Quels types d'industries pourraient bénéficier financièrement de cette crise ?
Évidemment les télécommunications et toute entreprise impliquée dans la facilitation de la distanciation sociale. Certains segments de l'industrie du divertissement. Utilitaires, soins de santé, et immobilier. Dans l'espace de l'enseignement supérieur, Je pense que ce sera un point d'inflexion pour l'éducation en ligne.
Pensez-vous qu'un renflouement du gouvernement sera nécessaire?
La situation appelle une intervention massive du gouvernement fédéral. Nous devrions penser à cela comme au début de la Seconde Guerre mondiale pour avoir une idée de l'ampleur de ce qui nous attend et de ce qui est nécessaire pour éviter une catastrophe. On ne sait pas si l'épidémie prendra fin avec l'été. C'est la source d'incertitude la plus importante. Le virus est menacé au-dessus de 80 degrés Fahrenheit. L'hiver exceptionnellement doux pourrait être la bouée de sauvetage ultime pour l'économie américaine, malgré les grands risques à long terme du changement climatique. Mais la Chine et tous les autres pays actuellement touchés sont vulnérables à la deuxième vague d'infections. Les renflouements financiers seront inévitables mais ne seront pas la partie la plus difficile de la réponse politique.
Trouver le bon équilibre entre contenir la propagation du virus et soutenir l'activité économique est le principal compromis politique. L'expérience de la Chine suggère qu'une accélération du confinement pour faire face aux retombées économiques avec plus de certitude sur la diffusion du virus pourrait rendre la tâche plus gérable.
L'élection présidentielle complique l'élaboration des politiques et aggrave l'incertitude.
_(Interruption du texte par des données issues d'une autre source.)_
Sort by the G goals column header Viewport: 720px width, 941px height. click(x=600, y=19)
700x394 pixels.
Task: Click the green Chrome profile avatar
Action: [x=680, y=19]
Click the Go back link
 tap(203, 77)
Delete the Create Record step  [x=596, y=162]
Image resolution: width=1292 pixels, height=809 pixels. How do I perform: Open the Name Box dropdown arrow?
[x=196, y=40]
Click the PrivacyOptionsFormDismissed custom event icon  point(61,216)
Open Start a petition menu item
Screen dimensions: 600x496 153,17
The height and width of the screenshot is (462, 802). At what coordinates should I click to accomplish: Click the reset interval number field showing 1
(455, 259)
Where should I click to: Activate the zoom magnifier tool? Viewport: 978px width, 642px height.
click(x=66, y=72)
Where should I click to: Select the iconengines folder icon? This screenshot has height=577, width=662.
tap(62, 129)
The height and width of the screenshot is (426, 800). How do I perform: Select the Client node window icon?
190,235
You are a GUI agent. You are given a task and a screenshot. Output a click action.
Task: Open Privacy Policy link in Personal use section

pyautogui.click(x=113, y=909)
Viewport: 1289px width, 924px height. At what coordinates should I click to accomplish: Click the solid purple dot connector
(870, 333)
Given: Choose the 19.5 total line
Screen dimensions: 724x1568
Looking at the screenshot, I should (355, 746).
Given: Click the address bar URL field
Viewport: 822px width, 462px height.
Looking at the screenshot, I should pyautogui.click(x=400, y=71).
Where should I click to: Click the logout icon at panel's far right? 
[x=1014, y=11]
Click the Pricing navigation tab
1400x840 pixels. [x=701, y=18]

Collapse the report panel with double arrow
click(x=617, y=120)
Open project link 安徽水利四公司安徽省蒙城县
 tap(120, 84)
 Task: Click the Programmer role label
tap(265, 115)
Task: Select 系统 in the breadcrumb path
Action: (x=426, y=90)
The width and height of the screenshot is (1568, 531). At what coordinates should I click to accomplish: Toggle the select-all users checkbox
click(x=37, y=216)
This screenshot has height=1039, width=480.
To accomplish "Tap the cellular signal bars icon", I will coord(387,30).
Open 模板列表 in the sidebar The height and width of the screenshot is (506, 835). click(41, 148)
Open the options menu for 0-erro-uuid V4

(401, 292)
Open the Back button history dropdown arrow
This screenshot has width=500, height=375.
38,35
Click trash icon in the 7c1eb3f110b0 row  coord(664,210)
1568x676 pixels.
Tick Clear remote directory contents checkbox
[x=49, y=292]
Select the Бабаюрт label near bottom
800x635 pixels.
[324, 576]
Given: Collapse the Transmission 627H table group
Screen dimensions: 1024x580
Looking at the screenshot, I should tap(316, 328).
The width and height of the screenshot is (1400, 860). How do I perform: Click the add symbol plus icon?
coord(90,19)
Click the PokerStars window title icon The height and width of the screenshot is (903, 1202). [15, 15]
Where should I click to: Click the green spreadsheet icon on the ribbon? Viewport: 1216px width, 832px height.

Avec un peu de chance, cela disciplinera également la réponse politique puisque le verdict sera rendu pendant le fait.
Pour Johns Hopkins, il est temps de réfléchir à la manière de soutenir la ville et ses communautés. Le virus et son impact économique frapperont plus durement les plus faibles et les plus pauvres. C'est le moment d'investir massivement pour protéger la ville de ce qui s'en vient, profiter de l'occasion pour planter les graines de la résurgence de Baltimore.